PROBLEM TO WORK ON: Go to the line in the entries below that holds "Click the Management" and repeat exactly from there through the line that holds "Task: Uncheck the 捲動 checkbox", inclusive.

[Stored records]
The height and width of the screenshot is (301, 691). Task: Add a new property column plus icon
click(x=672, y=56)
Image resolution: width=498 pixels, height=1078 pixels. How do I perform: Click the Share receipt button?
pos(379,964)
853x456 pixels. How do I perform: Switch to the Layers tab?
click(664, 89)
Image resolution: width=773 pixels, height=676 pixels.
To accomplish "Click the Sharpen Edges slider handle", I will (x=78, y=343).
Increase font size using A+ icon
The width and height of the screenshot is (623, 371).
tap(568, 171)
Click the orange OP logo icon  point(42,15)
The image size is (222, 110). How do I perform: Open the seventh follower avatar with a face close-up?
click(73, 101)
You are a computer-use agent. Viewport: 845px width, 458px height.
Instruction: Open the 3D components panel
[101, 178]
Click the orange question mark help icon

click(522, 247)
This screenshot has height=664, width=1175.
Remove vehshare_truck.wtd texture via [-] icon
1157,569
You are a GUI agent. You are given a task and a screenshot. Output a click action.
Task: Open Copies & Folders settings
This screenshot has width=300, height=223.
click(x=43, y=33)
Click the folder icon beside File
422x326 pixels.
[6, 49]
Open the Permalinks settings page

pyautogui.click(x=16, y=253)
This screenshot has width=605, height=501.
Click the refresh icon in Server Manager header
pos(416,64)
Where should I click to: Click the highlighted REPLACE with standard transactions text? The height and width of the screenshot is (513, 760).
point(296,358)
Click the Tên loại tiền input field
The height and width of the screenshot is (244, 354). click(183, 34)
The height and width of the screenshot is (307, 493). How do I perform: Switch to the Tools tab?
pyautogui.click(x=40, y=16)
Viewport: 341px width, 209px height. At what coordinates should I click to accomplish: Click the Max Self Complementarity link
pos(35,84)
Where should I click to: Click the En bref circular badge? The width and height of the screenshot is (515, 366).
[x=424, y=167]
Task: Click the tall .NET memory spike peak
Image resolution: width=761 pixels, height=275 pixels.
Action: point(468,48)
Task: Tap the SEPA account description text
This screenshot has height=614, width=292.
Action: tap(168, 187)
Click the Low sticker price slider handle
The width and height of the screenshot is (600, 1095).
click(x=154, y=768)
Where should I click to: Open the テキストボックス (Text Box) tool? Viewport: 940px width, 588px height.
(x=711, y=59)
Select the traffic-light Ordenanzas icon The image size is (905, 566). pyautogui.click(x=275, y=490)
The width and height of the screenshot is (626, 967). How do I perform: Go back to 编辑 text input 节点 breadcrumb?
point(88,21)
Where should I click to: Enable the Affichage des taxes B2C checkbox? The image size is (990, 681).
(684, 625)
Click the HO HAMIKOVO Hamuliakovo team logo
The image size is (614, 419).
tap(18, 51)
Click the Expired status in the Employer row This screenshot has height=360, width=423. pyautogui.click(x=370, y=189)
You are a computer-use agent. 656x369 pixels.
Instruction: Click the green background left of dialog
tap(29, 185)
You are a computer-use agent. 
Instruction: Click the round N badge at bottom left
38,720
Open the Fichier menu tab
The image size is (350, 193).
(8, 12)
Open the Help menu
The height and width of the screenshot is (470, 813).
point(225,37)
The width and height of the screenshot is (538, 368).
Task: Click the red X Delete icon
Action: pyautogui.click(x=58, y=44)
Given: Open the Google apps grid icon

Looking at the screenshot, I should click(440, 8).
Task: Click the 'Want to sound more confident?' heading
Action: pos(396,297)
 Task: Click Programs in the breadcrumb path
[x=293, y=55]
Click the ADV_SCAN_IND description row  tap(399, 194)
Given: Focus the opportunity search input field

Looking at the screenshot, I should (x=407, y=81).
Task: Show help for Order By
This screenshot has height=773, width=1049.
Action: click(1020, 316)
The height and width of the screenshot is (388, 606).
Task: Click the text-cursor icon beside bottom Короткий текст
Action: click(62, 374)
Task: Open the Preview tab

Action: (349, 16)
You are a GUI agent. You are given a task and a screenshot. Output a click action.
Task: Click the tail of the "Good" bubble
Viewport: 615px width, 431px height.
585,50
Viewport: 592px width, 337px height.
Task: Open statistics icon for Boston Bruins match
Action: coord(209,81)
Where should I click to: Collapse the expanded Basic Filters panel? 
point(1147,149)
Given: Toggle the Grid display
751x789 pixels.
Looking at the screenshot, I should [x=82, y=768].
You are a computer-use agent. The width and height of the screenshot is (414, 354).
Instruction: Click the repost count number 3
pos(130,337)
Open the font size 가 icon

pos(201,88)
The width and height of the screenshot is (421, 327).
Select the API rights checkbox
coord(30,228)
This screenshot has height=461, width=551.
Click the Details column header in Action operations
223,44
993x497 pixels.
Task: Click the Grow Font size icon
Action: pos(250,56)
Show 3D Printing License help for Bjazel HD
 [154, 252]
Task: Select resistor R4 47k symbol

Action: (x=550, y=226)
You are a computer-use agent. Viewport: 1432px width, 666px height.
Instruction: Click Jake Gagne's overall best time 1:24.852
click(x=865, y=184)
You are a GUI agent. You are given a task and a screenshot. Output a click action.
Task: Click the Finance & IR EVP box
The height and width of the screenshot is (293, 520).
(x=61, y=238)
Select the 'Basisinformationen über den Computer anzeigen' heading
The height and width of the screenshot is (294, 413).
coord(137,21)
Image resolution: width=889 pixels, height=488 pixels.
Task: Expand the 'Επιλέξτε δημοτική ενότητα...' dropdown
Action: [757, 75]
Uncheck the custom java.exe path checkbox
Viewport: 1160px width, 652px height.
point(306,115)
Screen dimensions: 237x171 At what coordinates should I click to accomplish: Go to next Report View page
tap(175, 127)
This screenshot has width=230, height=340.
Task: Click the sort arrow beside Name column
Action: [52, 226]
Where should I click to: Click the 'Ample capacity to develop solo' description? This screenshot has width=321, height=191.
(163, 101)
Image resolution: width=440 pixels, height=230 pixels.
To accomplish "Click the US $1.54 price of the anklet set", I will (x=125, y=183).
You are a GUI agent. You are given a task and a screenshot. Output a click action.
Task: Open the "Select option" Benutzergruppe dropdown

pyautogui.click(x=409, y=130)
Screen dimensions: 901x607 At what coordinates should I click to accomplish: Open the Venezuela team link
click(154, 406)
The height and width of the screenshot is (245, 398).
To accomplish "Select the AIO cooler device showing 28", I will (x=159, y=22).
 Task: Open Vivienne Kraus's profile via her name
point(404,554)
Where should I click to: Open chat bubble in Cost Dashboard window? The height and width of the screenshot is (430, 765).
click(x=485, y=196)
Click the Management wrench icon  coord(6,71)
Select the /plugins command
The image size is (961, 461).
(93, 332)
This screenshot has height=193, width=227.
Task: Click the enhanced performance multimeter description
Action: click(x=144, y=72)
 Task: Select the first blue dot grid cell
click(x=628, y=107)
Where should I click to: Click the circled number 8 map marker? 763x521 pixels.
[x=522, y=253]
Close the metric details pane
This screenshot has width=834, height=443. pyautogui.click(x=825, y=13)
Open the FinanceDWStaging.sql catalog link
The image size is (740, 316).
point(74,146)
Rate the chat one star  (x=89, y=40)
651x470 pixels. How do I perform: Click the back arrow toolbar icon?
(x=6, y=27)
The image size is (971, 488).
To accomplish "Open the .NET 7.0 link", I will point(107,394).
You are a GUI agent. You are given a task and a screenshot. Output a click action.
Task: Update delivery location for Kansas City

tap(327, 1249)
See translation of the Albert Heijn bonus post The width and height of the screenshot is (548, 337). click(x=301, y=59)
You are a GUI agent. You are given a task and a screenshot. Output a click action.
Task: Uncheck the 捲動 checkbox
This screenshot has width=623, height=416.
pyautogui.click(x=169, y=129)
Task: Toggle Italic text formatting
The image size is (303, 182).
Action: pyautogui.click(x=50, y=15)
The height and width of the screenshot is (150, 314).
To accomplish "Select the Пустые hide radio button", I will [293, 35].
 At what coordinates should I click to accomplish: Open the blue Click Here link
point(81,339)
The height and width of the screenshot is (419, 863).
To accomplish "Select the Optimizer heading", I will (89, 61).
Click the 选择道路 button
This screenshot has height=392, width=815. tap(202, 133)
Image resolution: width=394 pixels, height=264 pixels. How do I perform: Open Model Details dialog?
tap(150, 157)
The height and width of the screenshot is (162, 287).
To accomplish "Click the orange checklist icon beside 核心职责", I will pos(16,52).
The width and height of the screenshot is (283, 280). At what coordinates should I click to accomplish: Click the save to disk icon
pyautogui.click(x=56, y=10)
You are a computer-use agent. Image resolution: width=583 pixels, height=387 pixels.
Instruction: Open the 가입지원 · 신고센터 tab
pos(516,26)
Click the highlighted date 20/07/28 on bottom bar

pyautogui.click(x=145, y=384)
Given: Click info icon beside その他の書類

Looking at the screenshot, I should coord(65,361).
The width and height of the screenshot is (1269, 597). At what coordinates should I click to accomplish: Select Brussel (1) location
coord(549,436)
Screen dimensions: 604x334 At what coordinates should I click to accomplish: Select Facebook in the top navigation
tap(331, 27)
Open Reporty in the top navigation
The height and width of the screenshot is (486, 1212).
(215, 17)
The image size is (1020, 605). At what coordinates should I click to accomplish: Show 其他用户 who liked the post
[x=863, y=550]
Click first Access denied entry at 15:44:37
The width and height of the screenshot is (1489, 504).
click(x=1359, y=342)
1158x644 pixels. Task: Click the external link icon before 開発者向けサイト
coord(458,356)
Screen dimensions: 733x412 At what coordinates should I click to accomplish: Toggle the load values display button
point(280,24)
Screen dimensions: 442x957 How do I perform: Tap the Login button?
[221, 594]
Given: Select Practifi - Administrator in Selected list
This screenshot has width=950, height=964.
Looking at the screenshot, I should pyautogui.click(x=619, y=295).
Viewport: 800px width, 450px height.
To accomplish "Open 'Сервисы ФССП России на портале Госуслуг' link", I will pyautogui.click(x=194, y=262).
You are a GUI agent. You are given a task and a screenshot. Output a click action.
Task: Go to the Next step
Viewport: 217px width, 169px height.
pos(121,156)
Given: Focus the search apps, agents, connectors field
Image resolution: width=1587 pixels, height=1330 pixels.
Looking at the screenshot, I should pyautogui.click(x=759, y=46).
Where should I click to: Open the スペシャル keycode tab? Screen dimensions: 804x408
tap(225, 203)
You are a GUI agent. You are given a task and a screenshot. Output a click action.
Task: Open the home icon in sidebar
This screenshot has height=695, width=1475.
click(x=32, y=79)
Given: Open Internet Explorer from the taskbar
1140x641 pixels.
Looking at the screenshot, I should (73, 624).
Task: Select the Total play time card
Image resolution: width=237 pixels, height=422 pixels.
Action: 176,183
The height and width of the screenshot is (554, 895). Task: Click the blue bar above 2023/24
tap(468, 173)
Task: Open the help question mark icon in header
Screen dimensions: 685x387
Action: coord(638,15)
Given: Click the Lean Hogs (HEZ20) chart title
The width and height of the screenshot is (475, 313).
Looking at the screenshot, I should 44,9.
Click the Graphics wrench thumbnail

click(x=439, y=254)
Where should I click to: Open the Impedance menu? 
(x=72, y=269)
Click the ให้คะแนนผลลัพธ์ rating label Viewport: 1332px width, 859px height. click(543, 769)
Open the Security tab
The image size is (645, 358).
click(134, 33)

SOLUTION FOR THIS EXERCISE:
Click the Management wrench icon  coord(6,71)
Select the /plugins command
The image size is (961, 461).
(93, 332)
This screenshot has height=193, width=227.
Task: Click the enhanced performance multimeter description
Action: click(x=144, y=72)
 Task: Select the first blue dot grid cell
click(x=628, y=107)
Where should I click to: Click the circled number 8 map marker? 763x521 pixels.
[x=522, y=253]
Close the metric details pane
This screenshot has width=834, height=443. pyautogui.click(x=825, y=13)
Open the FinanceDWStaging.sql catalog link
The image size is (740, 316).
point(74,146)
Rate the chat one star  (x=89, y=40)
651x470 pixels. How do I perform: Click the back arrow toolbar icon?
(x=6, y=27)
The image size is (971, 488).
To accomplish "Open the .NET 7.0 link", I will point(107,394).
You are a GUI agent. You are given a task and a screenshot. Output a click action.
Task: Update delivery location for Kansas City

tap(327, 1249)
See translation of the Albert Heijn bonus post The width and height of the screenshot is (548, 337). click(x=301, y=59)
You are a GUI agent. You are given a task and a screenshot. Output a click action.
Task: Uncheck the 捲動 checkbox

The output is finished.